Number of wins by tour
- European Tour: 1
- Sunshine Tour: 1
- Other: 1

= Yurav Premlall =

South African professional golfer (born 2003)

Yurav Premlall (born 17 June 2003) is a South African professional golfer who plays on the European Tour and Sunshine Tour. He won his first European Tour title at the Estrella Damm Catalunya Championship in 2026, winning by 14 shots.

==Early life and amateur career==
Premlall was born in Durban, South Africa, and began playing golf at around age two. His family later moved from Durban to Gauteng.

In 2018, aged 15 years and five months, Premlall became the youngest amateur to qualify for the South African Open and the youngest player to make the 36-hole cut. He won the Freddie Tait Cup as the leading amateur at the 2021 South African Open Championship. In 2021, he also won the inaugural Nedbank Junior Challenge at Gary Player Country Club.

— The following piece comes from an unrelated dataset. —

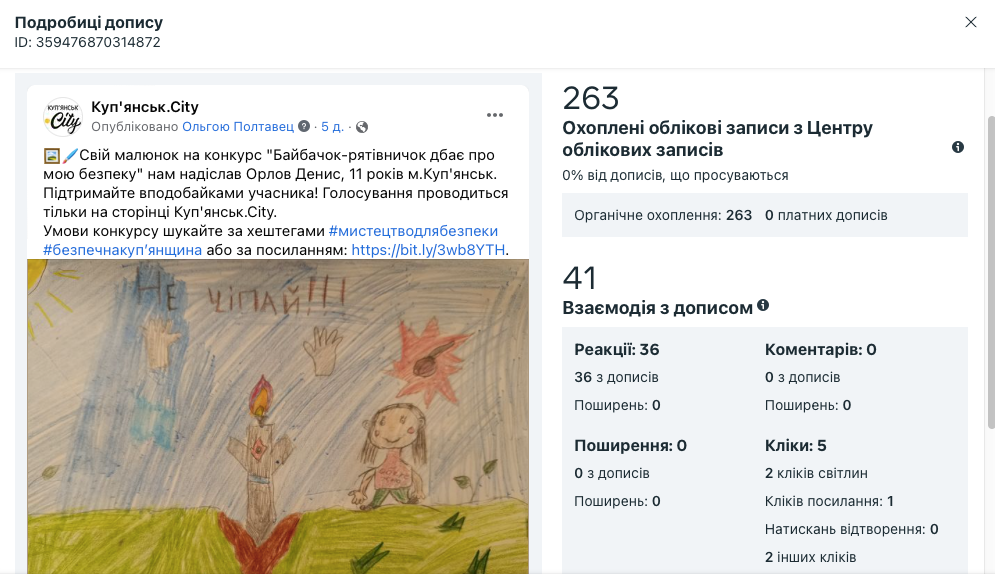Open the bit.ly/3wb8YTH link

[428, 250]
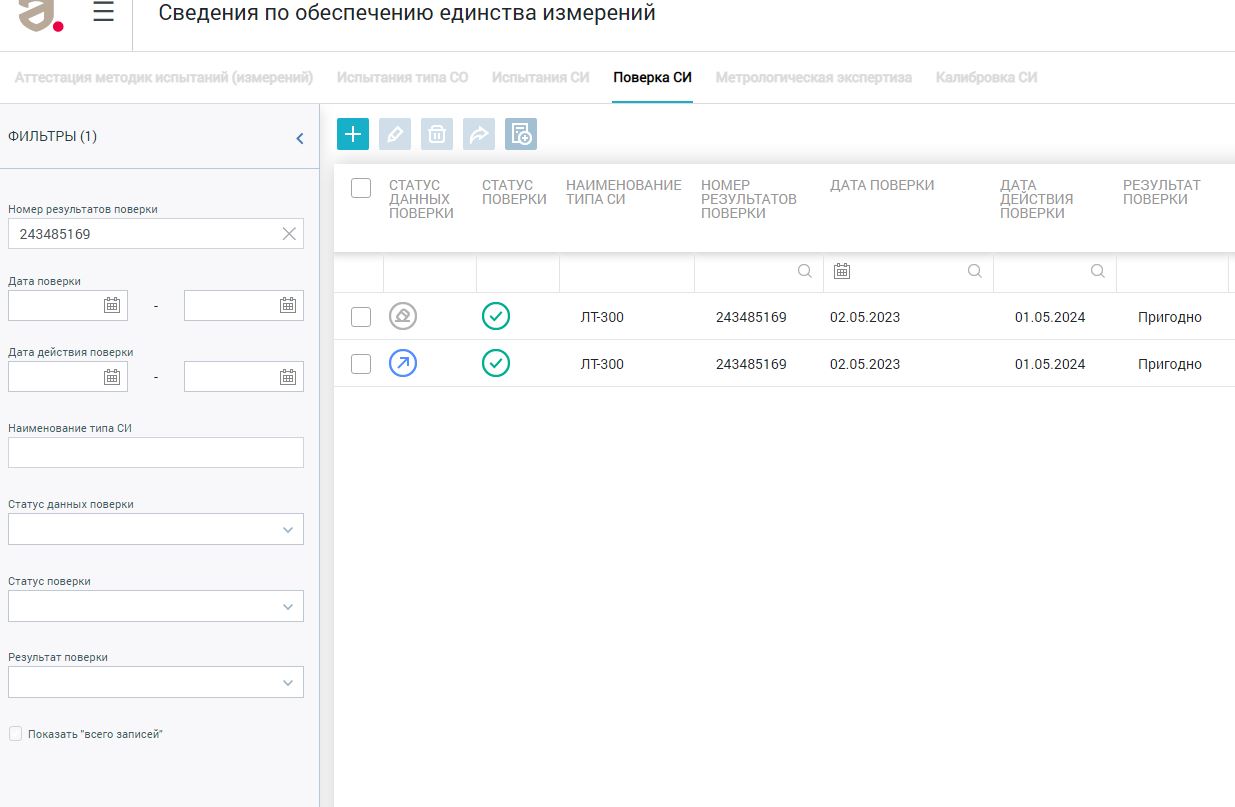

In 2022, Premlall reached No. 1 in the GolfRSA amateur rankings and represented the International team at the Junior Presidents Cup.

==Professional career==
Premlall turned professional in 2023, making his professional debut at the Bain's Whisky Cape Town Open.

In September 2024, he won his first professional tournament at the Vodacom Origins of Golf Sishen, shooting a final-round 66 to finish one stroke ahead of Martin Vorster. After finishing sixth on the 2024–25 Sunshine Tour Order of Merit, Premlall earned a DP World Tour card as one of the leading eligible players on the final standings.

Premlall made his Nedbank Golf Challenge debut in 2025 after receiving a personal invitation from Gary Player.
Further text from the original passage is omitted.